In the forum thread about how old is too old for a guard dog, substitute "puppy" for "pup" and write out the passage from "## carolinagirl (Sep" up to and including "Research (Sep 13, 2011)".

## PASSAGE TO READ
━━━

# How old is too old?



## Goatherd (Sep 12, 2011)

Dogs i know.  Guard dogs I haven't a clue.  How old is too old for a guard dog to work or continue working?  Not to be vague, but I saw an ad for someone looking to place a 7 year old Pyr that is already a working sheep guard dog.  They also mention this dog is good with other dogs. livestock and poultry.
I gather they are disbanding their farm and want the dog to go to a farm where it would be cared for and continue working.
Any advice appreciated.


----------



## aggieterpkatie (Sep 12, 2011)

Well, I don't have any personal experience with LGDs but my friends adopted an older Pyr and he guarded until he was just too sore to get around anymore.  I'd say as long as the dog is healthy and comfortable he should be fine.


----------



## carolinagirl (Sep 13, 2011)

If nothing else, he could be very useful in training a younger pup.  He should have a few good years left in him.


----------



## Ms. Research (Sep 13, 2011)

carolinagirl said:
			
		

> If nothing else, he could be very useful in training a younger pup.  He should have a few good years left in him.


X2.  What a mentor that older dog will be for that young pup.


----------



## The Old Ram-Australia (Sep 13, 2011)

G'day, at 7yrs he/she has lots of work left in it yet as long as its healthy and fed well,we had a Kelpie bitch that was still working at 15, even though she was quite deaf by the time she was 13 .When we had the goats we had Marama's and our dogs were in there middle teens when we retired them ........................T.O.R........................


----------



## bucknercrestfarm (Oct 12, 2011)

We took on a great pyr that was 12 he lived in the city all his life and his family couldnt bare watching him decline health wise. i brought him on the farm and with in the week he acted 10 years yonger he was the best livestock gardian ever! her lived with us 2 more years till we found him in his field he was a sleep and never woke up but i sware he was smiling


----------

━━━

## DATASET RECORDS
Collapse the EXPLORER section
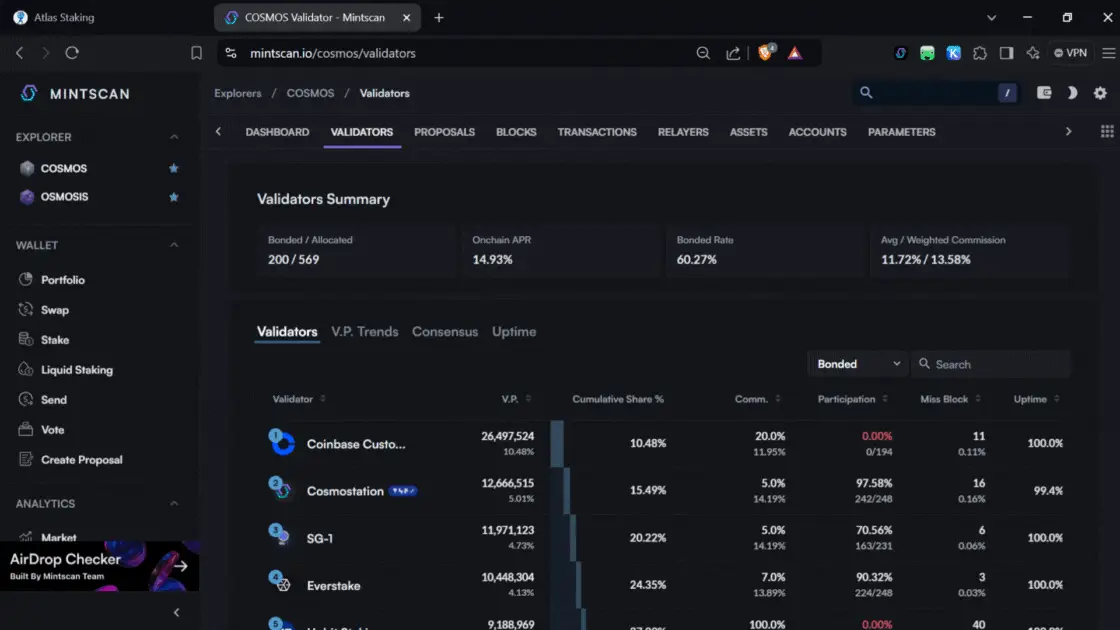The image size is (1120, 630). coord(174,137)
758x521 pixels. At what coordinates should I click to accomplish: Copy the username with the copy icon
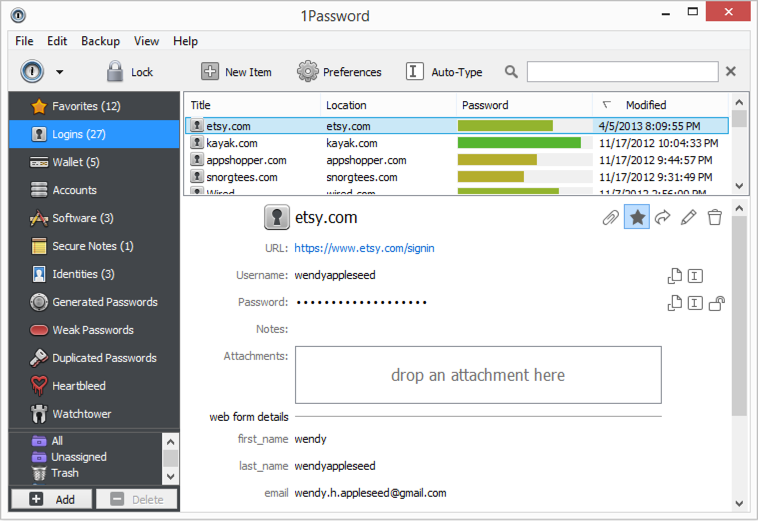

━━━

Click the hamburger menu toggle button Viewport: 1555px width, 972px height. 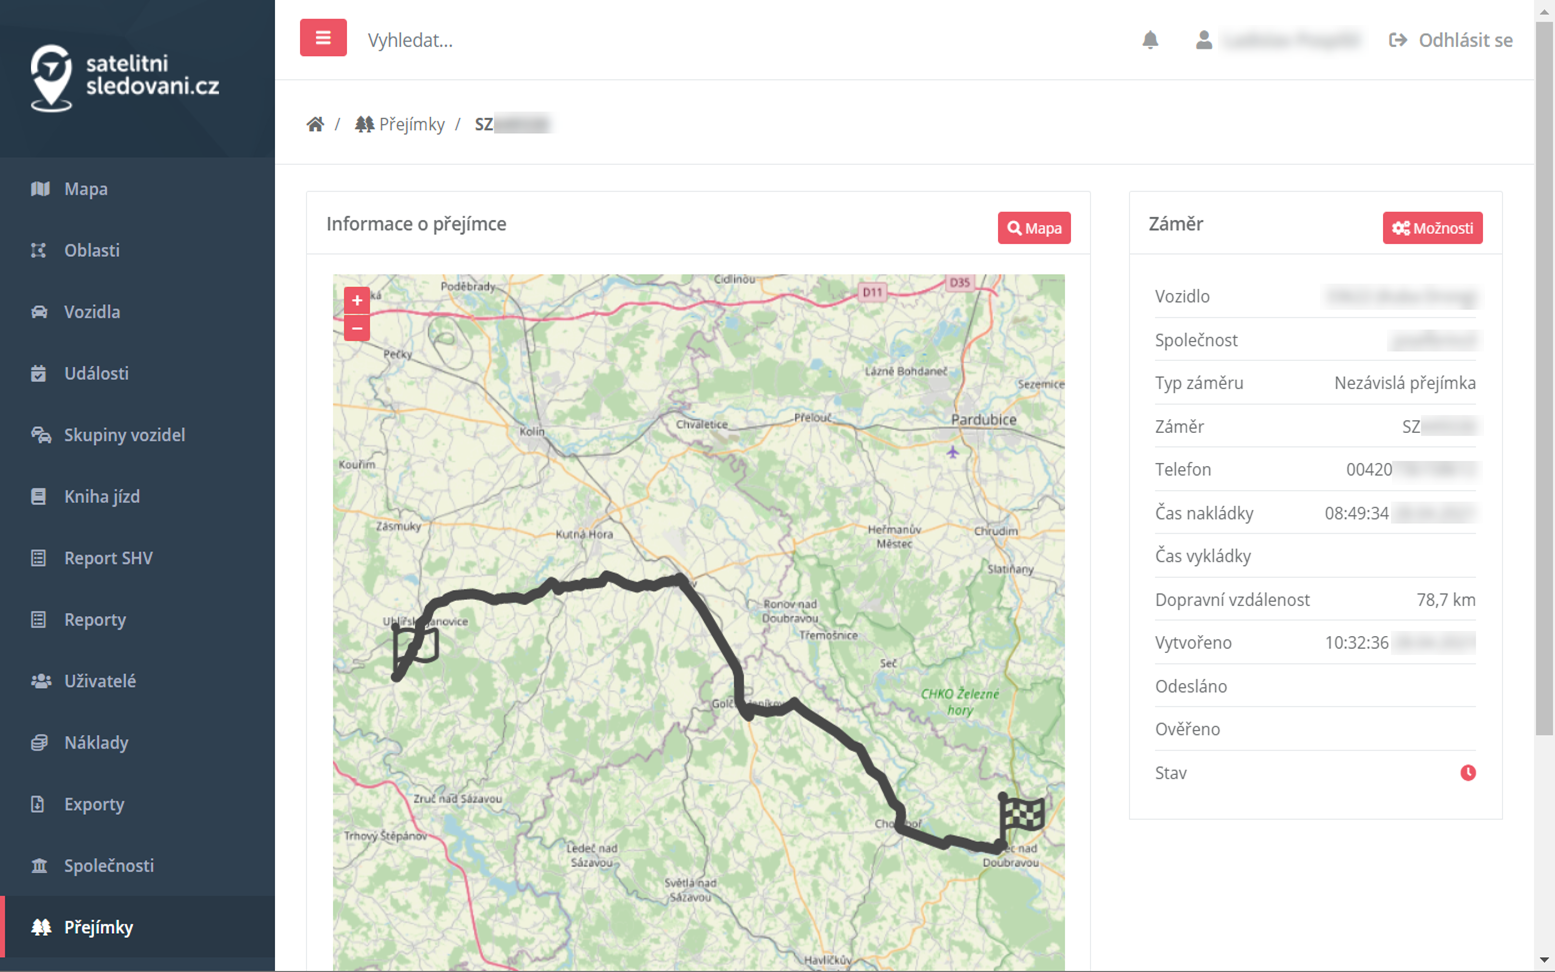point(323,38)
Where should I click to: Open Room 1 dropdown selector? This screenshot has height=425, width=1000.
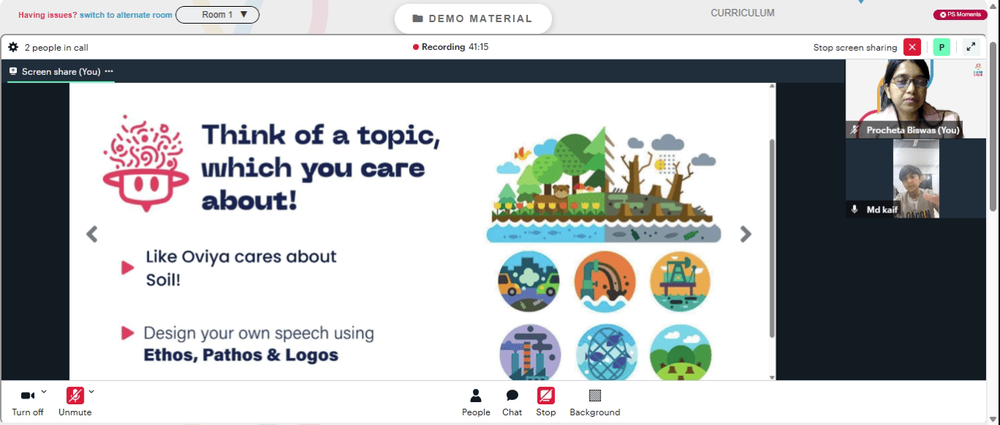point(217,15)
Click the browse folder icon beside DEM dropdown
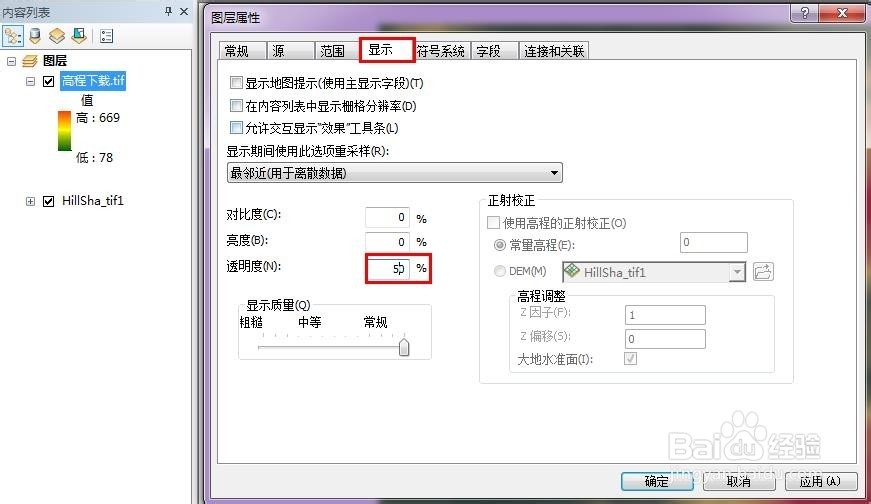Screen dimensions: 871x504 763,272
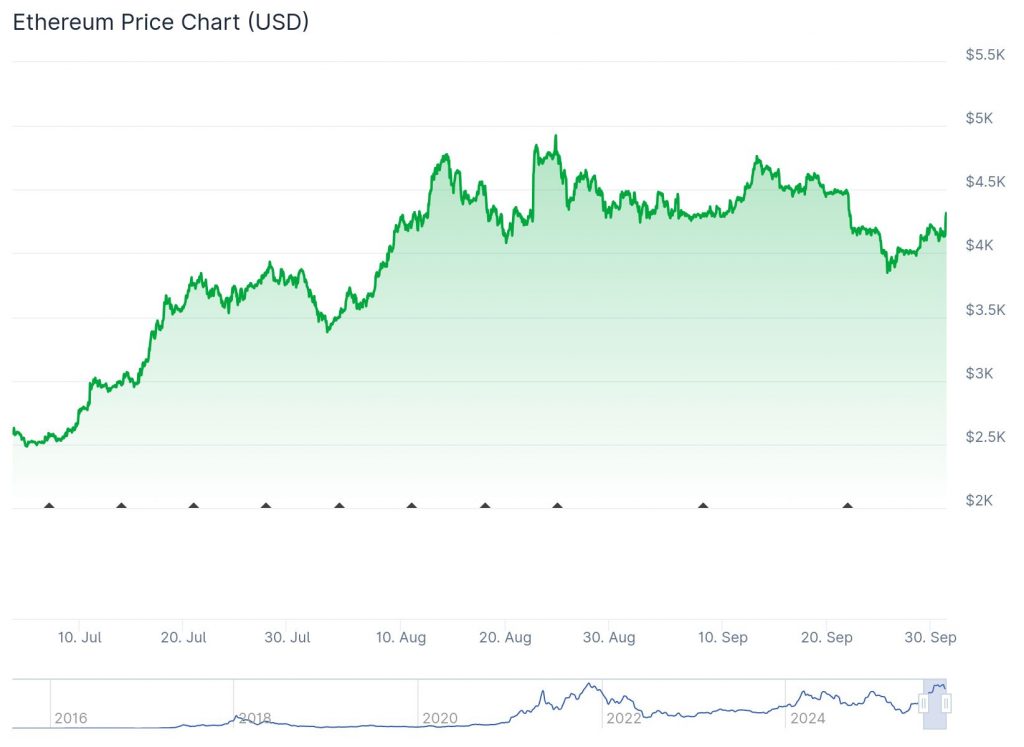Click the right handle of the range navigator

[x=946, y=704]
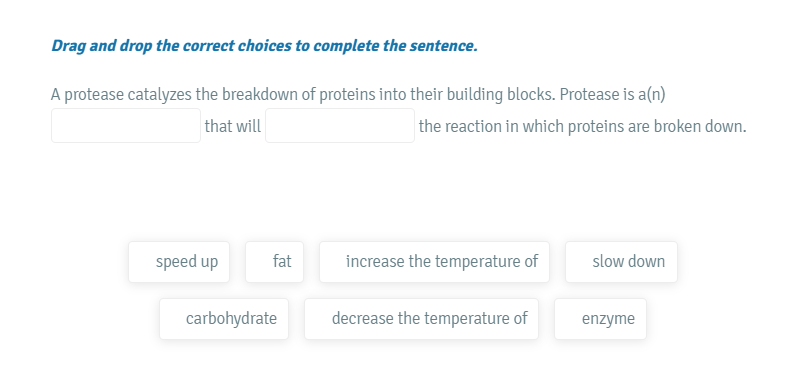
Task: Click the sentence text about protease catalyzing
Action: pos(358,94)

━━━

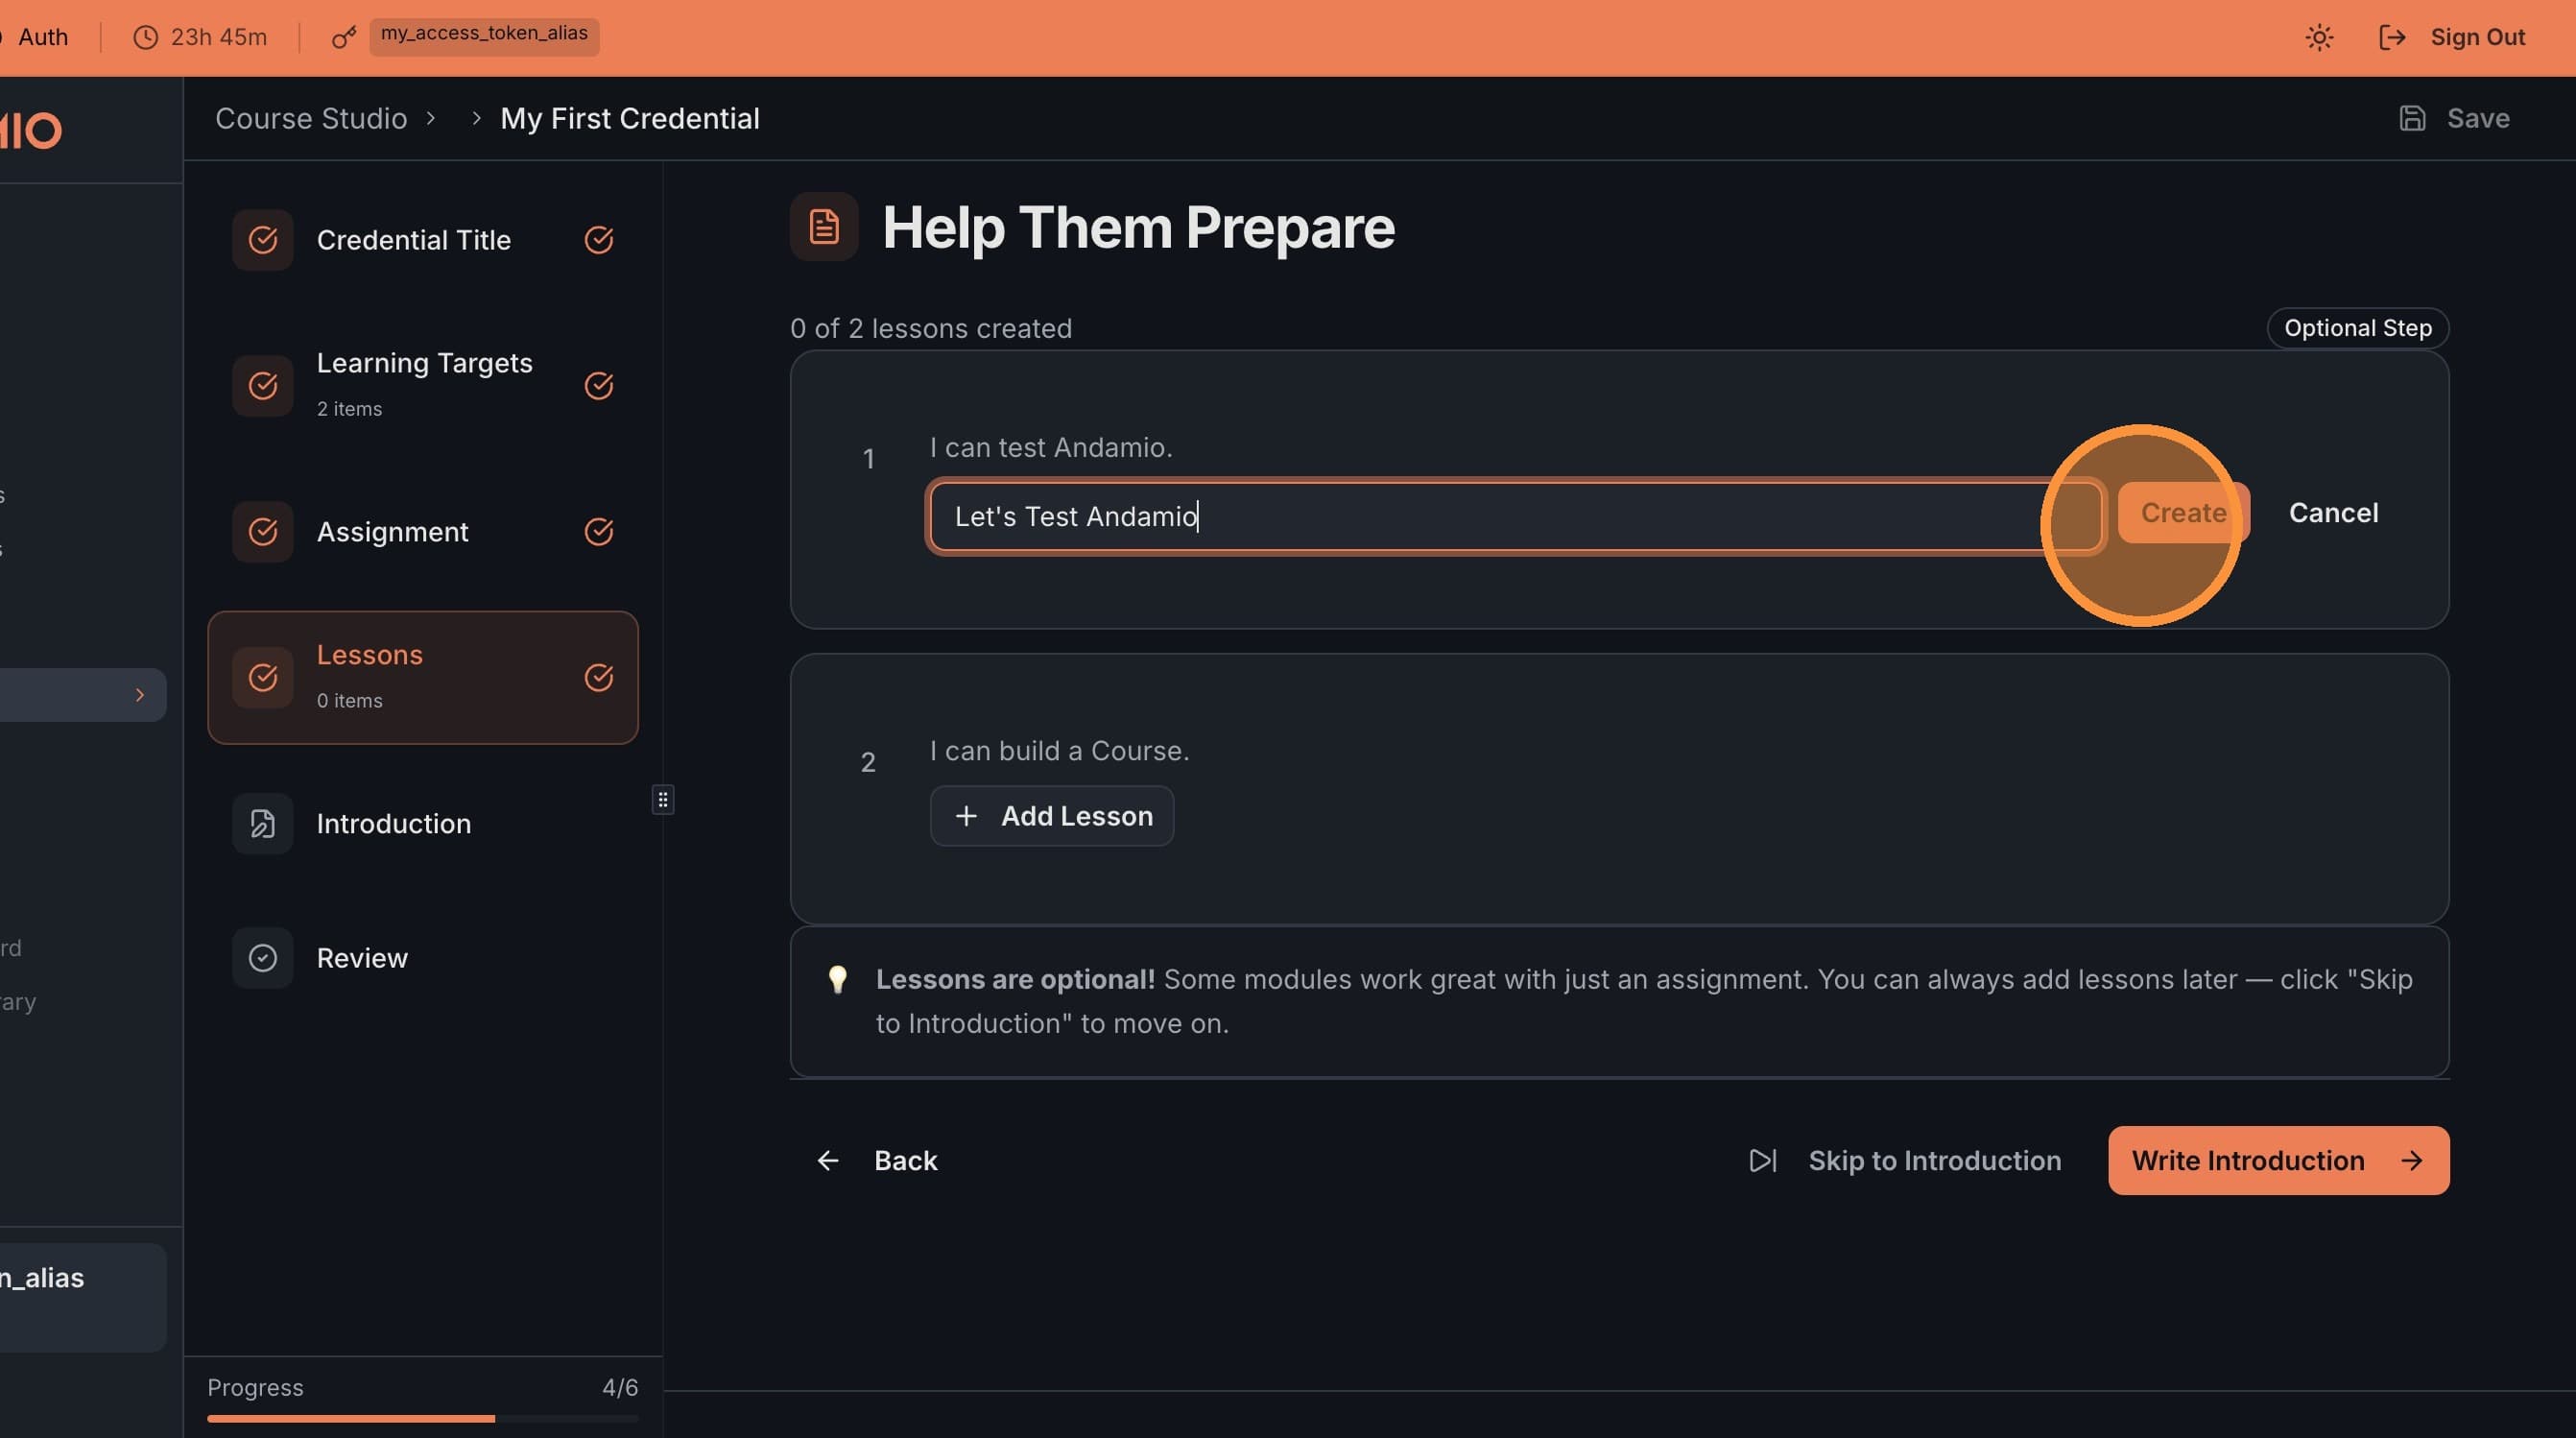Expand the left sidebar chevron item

━━━

## COMPLETE OUTPUT
## carolinagirl (Sep 13, 2011)

If nothing else, he could be very useful in training a younger puppy.  He should have a few good years left in him.


----------



## Ms. Research (Sep 13, 2011)